We keep a plastic grocery bag stuffed full of empty toilet paper rolls on the doorknob of the closet in our bathroom.
Once, Joe threw the whole bag away, and I grumbled for days. He hasn’t made that mistake again.
Because we have all the empty toilet paper rolls that we want, we make all kinds of toilet paper roll crafts. They’re convenient little recyclables.
Back in March, Grace wrote a story about an orange and black butterfly. It is hanging in our art gallery, formerly known as the doors of the china cabinet. (Because of her difficulties with the physical act of writing, she generally dictates to me.)
And of course, the story was illustrated with oil pastels. She loves pastels of all kinds.
Sorry that I cut off Lambie the Buttercup in my photo below. I’m not sure what I was thinking there.
Even without Lambie the Buttercup, you get the idea. The specialist of the special butterflies was Easter, a fabulous orange and black and white one.
Coincidentally, it is monarch butterfly time in Pennsylvania, and we love hunting for caterpillars on my mom’s milkweed plants and at the park. We also love finding their chrysalises and waiting for the butterflies emerge. August is a fun month.
So. Orange and black butterflies are on our minds right now. When we received some fun supplies from craftprojectideas.com, we knew what we were going to make.

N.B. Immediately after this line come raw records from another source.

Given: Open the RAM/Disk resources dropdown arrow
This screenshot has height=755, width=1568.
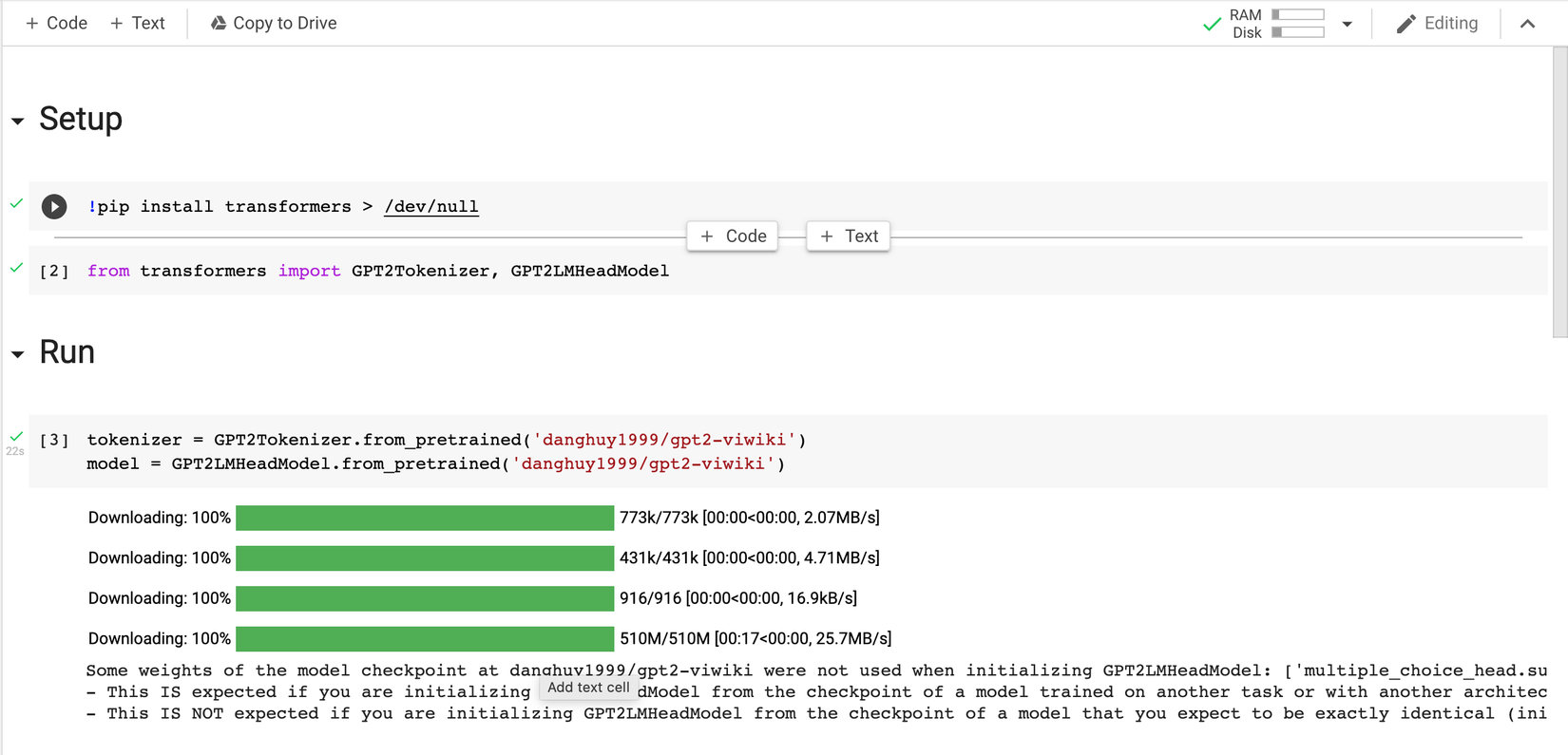Looking at the screenshot, I should tap(1347, 24).
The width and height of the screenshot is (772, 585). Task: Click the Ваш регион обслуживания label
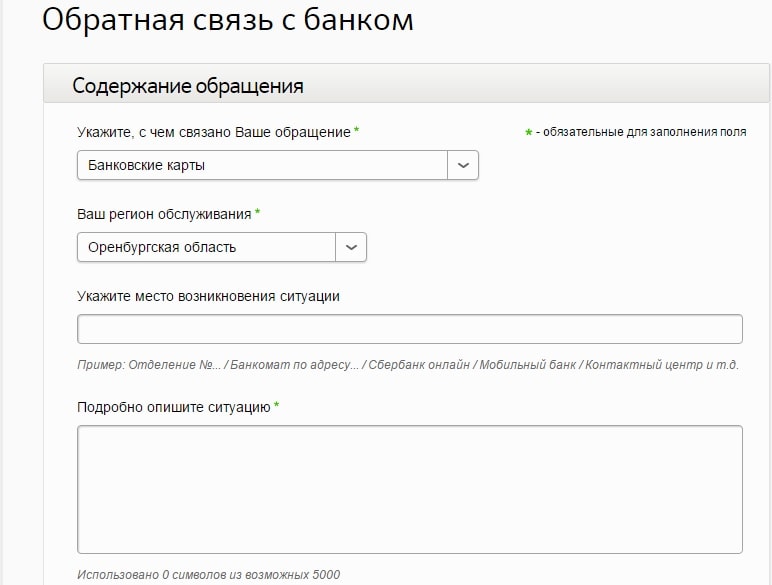click(x=164, y=215)
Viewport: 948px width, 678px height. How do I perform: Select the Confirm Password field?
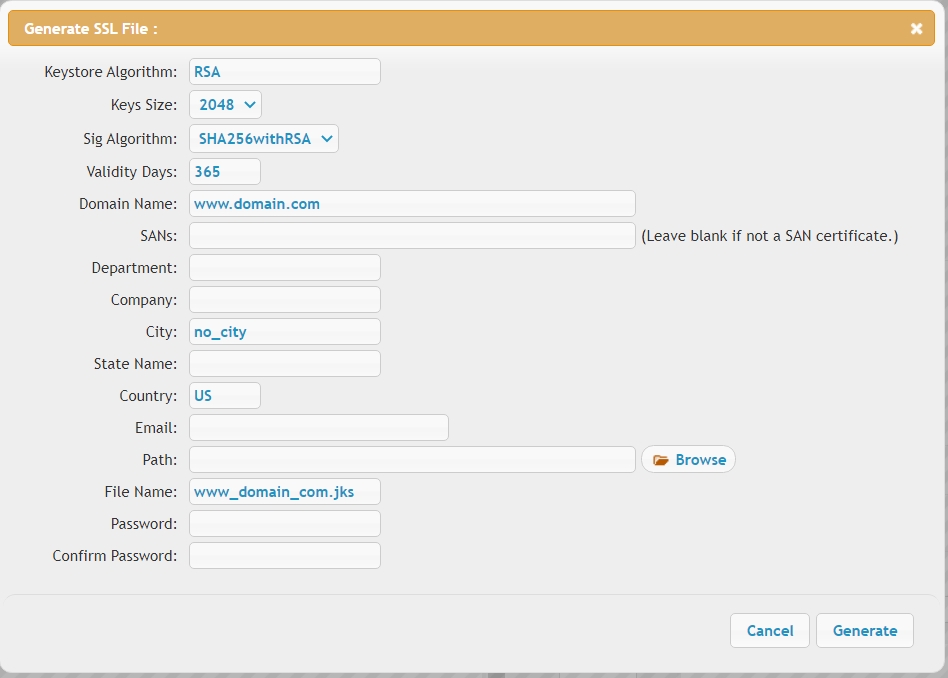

Here’s what you need to create these easy beaded butterflies:
- One toilet paper roll for each butterfly
- Paint (We got this spray paint in our package, and I tried to use it, but that was a miserable failure. Use whatever paint you prefer.)
- One pipe cleaner for each butterfly
- Orange beads
- An assortment of googly eyes
- Hot glue or glue dots
- Newspaper to cover your work surface
- Pen or marker
How to make the butterflies:
1. Smash the toilet paper tubes.
2. Cut each tube into 4 equal segments. My 4 equal segments left a little scrap, so I just cut that off.
3. The rings will make your butterfly’s wings. They need to be painted. As I said above, paint them however you like, inside and outside. We painted ours all black.
Now you have to wait for the paint to dry. We went outside and played in the Slip N Slide for a few hours.
4. Fold the pipe cleaner in half and thread a bead down one side to the middle. I should’ve taken a picture of this, but the girls were working too quickly. Put the two ends of the pipe cleaner back together and thread the rest of the beads on. The bead you strung in the center will prevent the other beads from falling off the bottom of the butterfly’s body. Make sure you leave enough space at the top for the butterfly’s eyes and antennae.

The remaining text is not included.